El presidente de Estados Unidos, Donald Trump, afirmó que Cuba está al borde del colapso y que su caída podría producirse más temprano que tarde, al referirse a la dependencia económica y energética que durante años sostuvo al régimen cubano gracias a Venezuela.
Las declaraciones se produjeron en un ambiente informal, durante un encuentro en el Machine Shed Restaurant, en Urbandale, a las afueras de Des Moines, Iowa. Trump reconoció que el tema cubano no suele despertar pasiones fuera de ciertos círculos, pero dejó claro que la crisis de la isla sigue siendo políticamente relevante, especialmente para comunidades como la de Miami.
“Cuba fallará muy pronto. Es realmente una nación que está muy cerca de fallar”, afirmó el mandatario, recordando que La Habana sobrevivía gracias al dinero y al petróleo venezolano, un salvavidas que ya no existe tras la caída del chavismo.

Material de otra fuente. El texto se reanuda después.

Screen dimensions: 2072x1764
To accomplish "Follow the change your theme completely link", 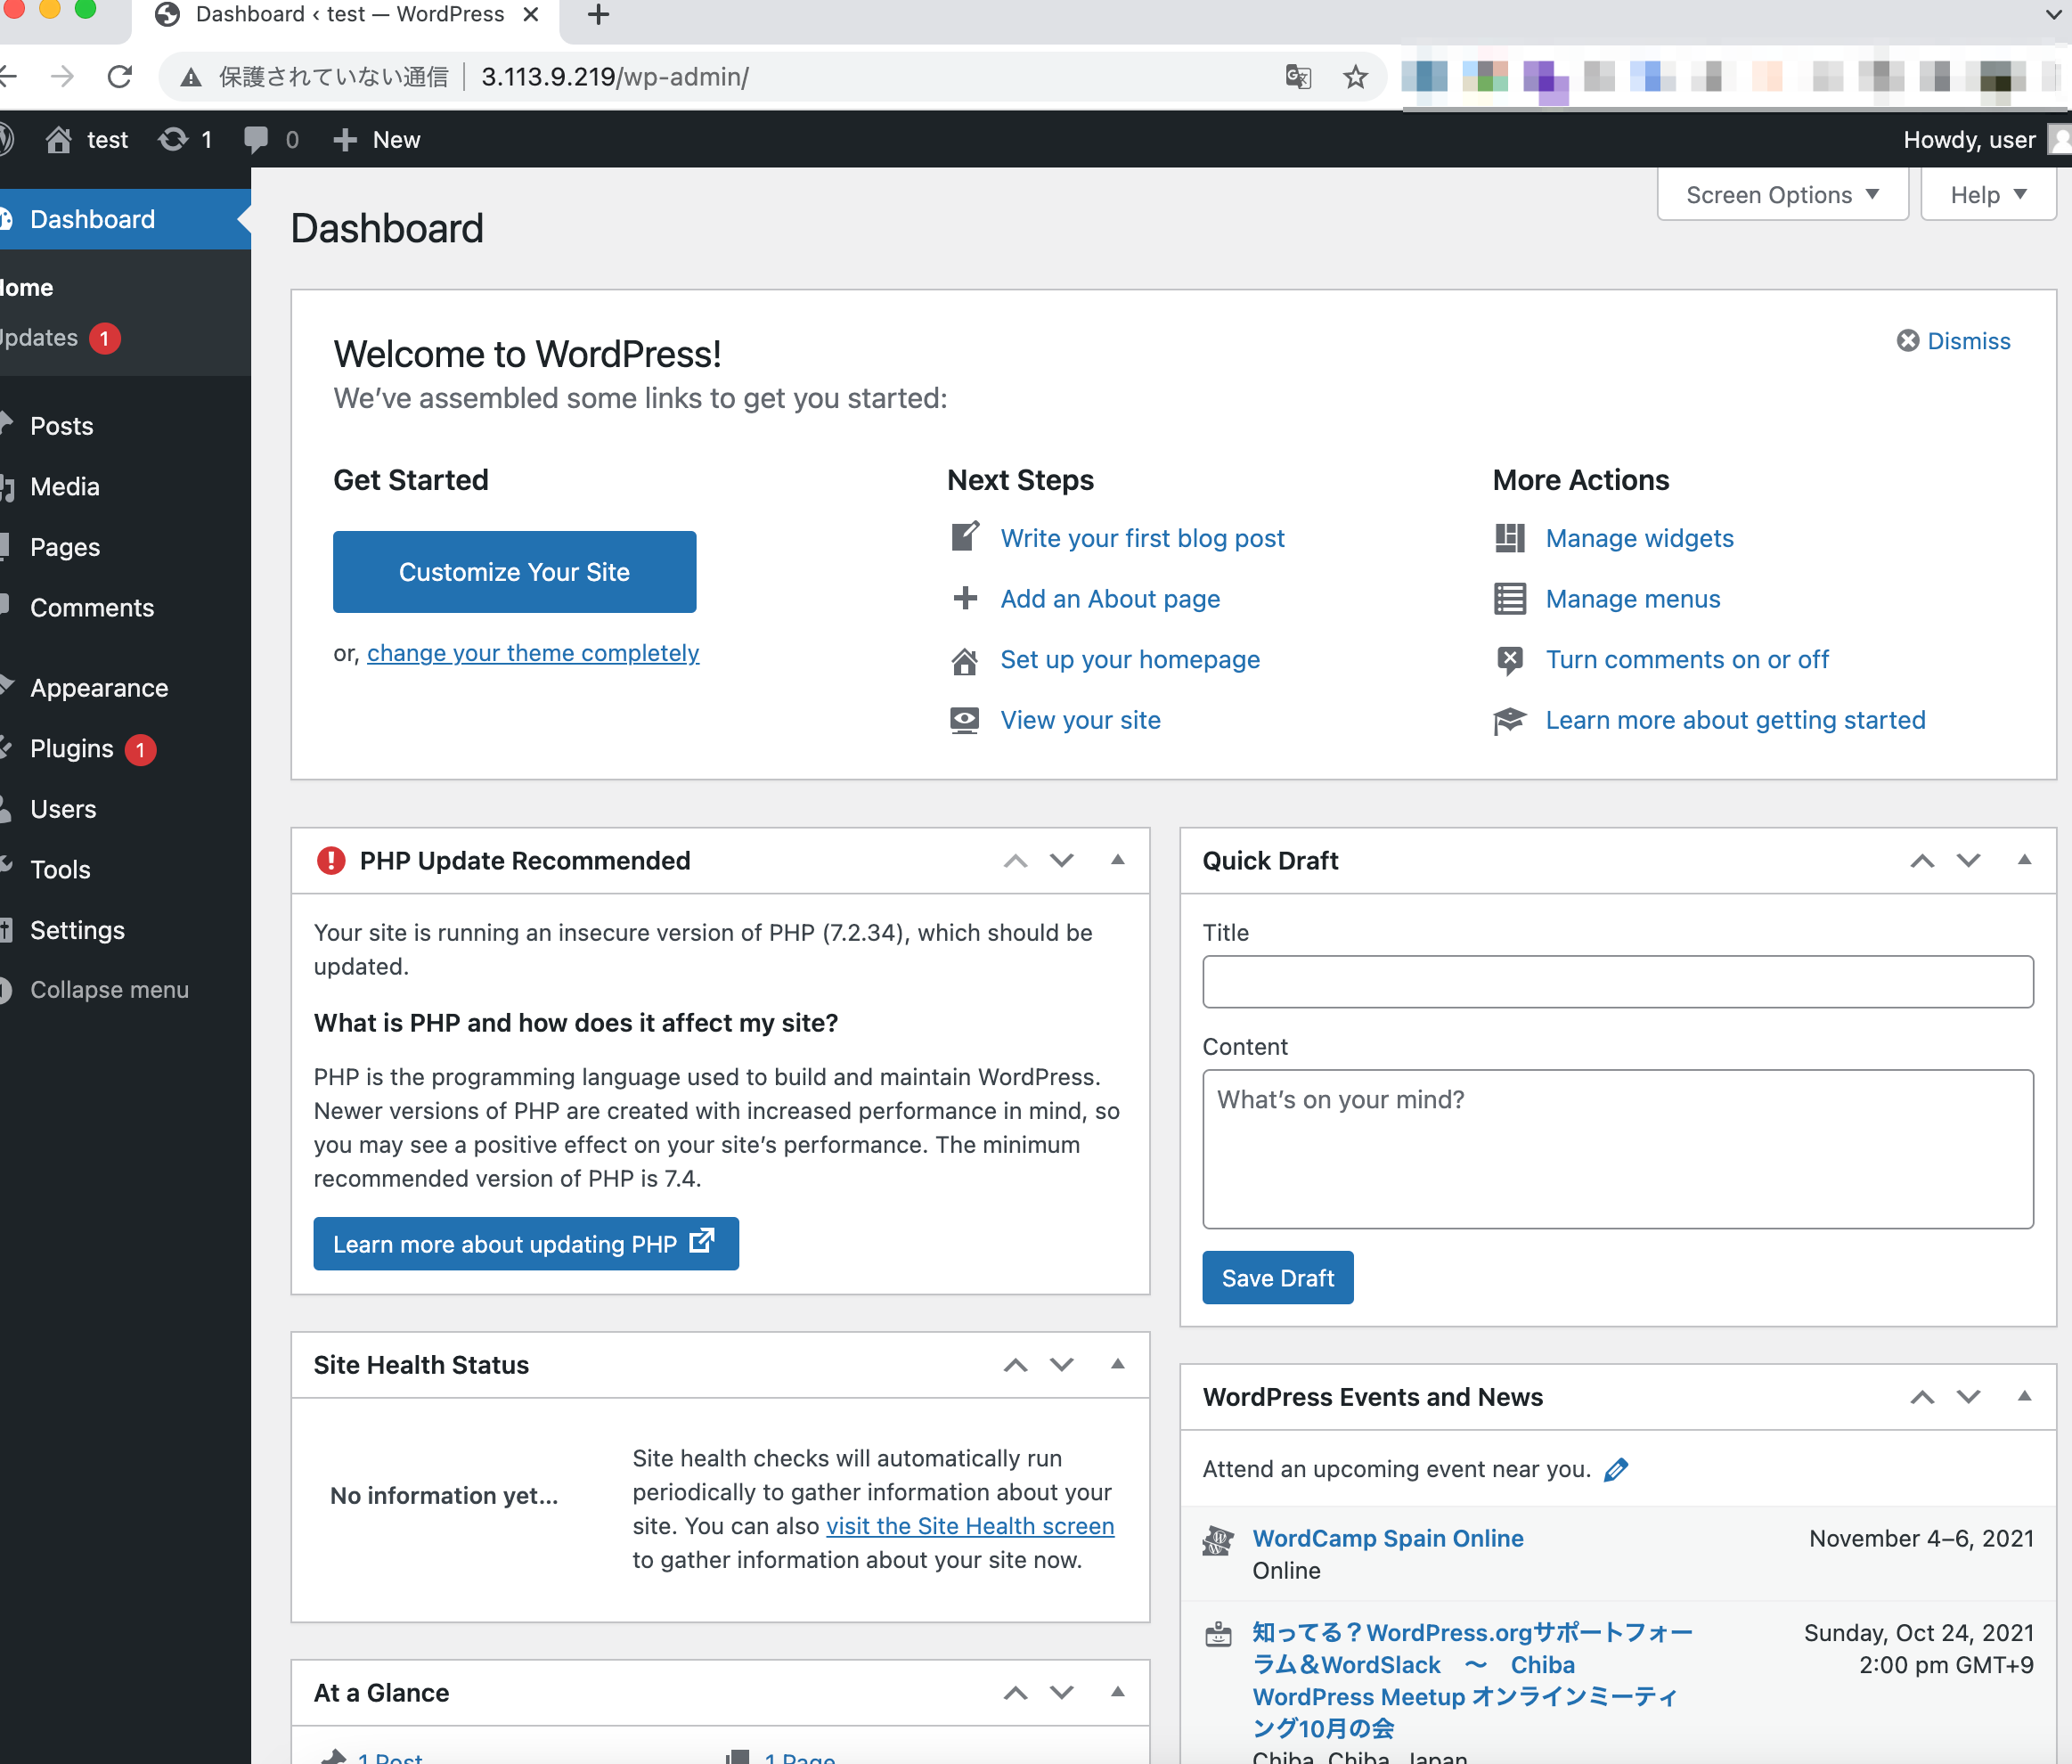I will [x=532, y=653].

Las palabras de Trump llegan en un momento particularmente delicado para los cubanos, dentro y fuera de la isla. Apagones constantes, escasez de alimentos, colapso del transporte y una migración sin precedentes han convertido la vida cotidiana en una carrera de resistencia. Para millones de personas, el colapso no es una consigna política: es una experiencia diaria.
Este nuevo pronunciamiento vuelve a colocar a Cuba en el centro del discurso político estadounidense y refuerza la narrativa de fracaso estructural del modelo impuesto por el régimen, mientras los cambios prometidos nunca llegan y el deterioro avanza sin frenos.
En paralelo, el secretario de Estado Marco Rubio endureció aún más el tono regional. Durante una audiencia ante el Comité de Relaciones Exteriores del Senado, advirtió que la presidenta interina de Venezuela, Delcy Rodríguez, podría “correr la misma suerte” que el depuesto Nicolás Maduro si no cumple con las exigencias de Washington.
Rubio aseguró que la administración Trump está dispuesta a usar la fuerza si otros mecanismos de presión fracasan. “No se equivoquen: estamos preparados para garantizar la máxima cooperación”, dijo, defendiendo la operación militar en Caracas como un “éxito sin precedentes”.
El jefe de la diplomacia estadounidense volvió a calificar a Maduro como un narcotraficante y no un jefe de Estado legítimo, justificando una acción militar que, según cifras oficiales venezolanas, dejó más de un centenar de muertos, entre ellos cubanos vinculados a estructuras de seguridad del chavismo.
Mientras tanto, agencias de inteligencia estadounidenses mantienen dudas sobre el nivel real de cooperación de Delcy Rodríguez. Reuters señala que Washington observa con cautela si la mandataria interina está dispuesta a romper definitivamente con aliados tradicionales del chavismo como Cuba, Rusia, China e Irán.
Aunque se han producido gestos —liberación de presos políticos y autorización para vender petróleo a Estados Unidos—, las contradicciones persisten. Rodríguez ha hablado de diálogo, pero también de hastío frente a la presión estadounidense.
En el trasfondo de todo este tablero geopolítico está Cuba. Sin petróleo venezolano, sin respaldo financiero real y con una economía en ruinas, el régimen enfrenta uno de sus momentos más frágiles en décadas.